» **MATERIAL SUPPLIED**
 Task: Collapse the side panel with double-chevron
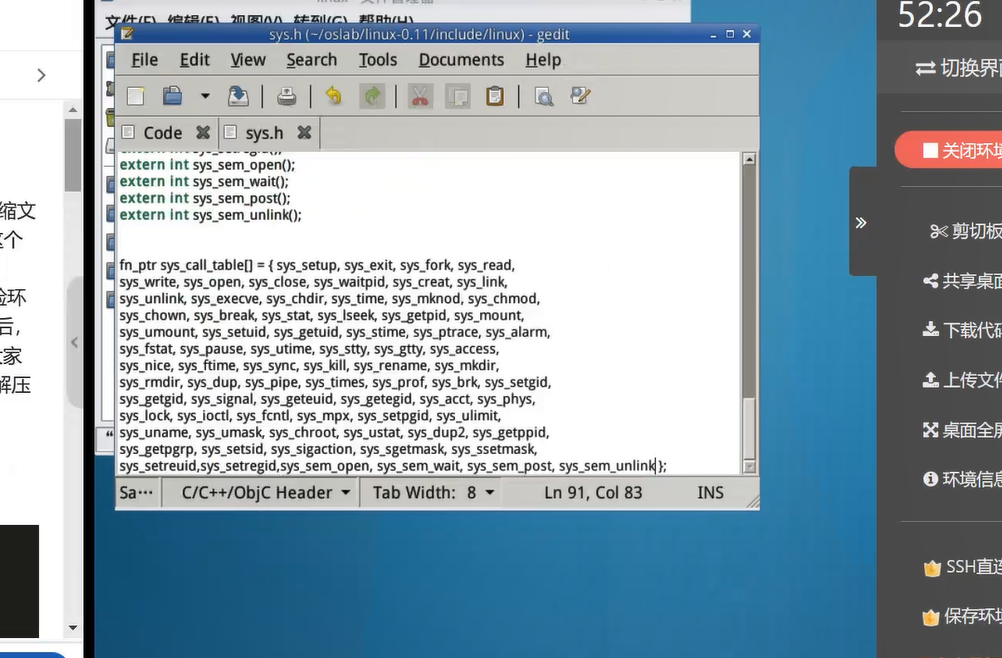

==

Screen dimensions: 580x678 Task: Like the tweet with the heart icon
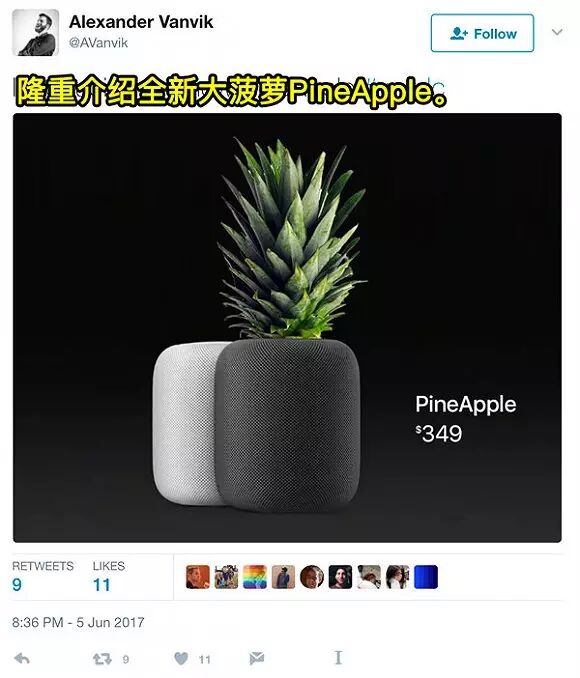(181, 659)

...

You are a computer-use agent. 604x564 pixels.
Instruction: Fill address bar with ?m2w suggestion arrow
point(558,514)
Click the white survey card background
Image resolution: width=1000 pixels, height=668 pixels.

» **ABOUT THIS TASK**
A verbatim transcription is needed of the lines above, starting at the line with "Click the white survey card background" and ending at the line with "Image resolution: width=1000", both included, and of nothing else.

» **WORKED SOLUTION**
Click the white survey card background
Image resolution: width=1000 pixels, height=668 pixels.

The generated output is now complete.